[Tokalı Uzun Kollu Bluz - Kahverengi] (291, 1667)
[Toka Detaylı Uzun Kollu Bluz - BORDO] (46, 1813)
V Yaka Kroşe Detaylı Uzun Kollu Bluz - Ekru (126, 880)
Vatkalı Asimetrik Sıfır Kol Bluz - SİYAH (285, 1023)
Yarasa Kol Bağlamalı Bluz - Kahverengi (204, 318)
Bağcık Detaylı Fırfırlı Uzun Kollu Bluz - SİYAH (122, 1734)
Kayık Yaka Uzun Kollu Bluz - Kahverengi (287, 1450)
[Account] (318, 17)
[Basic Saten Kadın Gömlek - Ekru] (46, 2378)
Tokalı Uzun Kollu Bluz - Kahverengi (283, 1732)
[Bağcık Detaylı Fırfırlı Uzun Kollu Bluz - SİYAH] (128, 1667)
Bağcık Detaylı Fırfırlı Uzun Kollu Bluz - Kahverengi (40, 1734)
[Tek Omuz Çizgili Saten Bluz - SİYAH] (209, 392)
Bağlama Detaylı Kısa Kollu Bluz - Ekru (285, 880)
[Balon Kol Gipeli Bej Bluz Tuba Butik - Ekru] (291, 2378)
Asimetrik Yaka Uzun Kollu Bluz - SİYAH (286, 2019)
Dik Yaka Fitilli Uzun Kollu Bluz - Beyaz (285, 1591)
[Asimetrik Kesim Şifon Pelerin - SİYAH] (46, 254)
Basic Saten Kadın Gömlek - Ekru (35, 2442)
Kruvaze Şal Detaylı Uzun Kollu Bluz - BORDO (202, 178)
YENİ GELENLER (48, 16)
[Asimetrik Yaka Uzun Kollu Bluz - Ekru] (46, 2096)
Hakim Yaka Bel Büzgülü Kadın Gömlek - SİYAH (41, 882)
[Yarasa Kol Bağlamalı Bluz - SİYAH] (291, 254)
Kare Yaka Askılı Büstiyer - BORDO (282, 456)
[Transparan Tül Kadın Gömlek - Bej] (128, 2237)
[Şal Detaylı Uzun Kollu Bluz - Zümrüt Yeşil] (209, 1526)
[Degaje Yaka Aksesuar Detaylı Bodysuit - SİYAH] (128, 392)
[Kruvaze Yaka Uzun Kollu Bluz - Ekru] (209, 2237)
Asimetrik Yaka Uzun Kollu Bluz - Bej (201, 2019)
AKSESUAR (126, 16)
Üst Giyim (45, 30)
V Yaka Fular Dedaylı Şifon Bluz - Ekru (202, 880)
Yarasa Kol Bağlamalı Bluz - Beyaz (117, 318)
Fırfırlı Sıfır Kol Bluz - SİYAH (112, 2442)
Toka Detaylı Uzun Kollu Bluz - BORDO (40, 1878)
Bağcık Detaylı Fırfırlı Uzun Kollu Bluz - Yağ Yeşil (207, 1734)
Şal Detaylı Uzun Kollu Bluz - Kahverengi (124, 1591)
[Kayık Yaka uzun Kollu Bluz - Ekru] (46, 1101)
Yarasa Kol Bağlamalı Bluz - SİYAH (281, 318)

> [THE PROBLEM]:
Your output should be the lines from the one with "V Yaka Fular" through the last line of the entries above, copied exactly and nothing more.

> [ANSWER]:
V Yaka Fular Dedaylı Şifon Bluz - Ekru (202, 880)
Yarasa Kol Bağlamalı Bluz - Beyaz (117, 318)
Fırfırlı Sıfır Kol Bluz - SİYAH (112, 2442)
Toka Detaylı Uzun Kollu Bluz - BORDO (40, 1878)
Bağcık Detaylı Fırfırlı Uzun Kollu Bluz - Yağ Yeşil (207, 1734)
Şal Detaylı Uzun Kollu Bluz - Kahverengi (124, 1591)
[Kayık Yaka uzun Kollu Bluz - Ekru] (46, 1101)
Yarasa Kol Bağlamalı Bluz - SİYAH (281, 318)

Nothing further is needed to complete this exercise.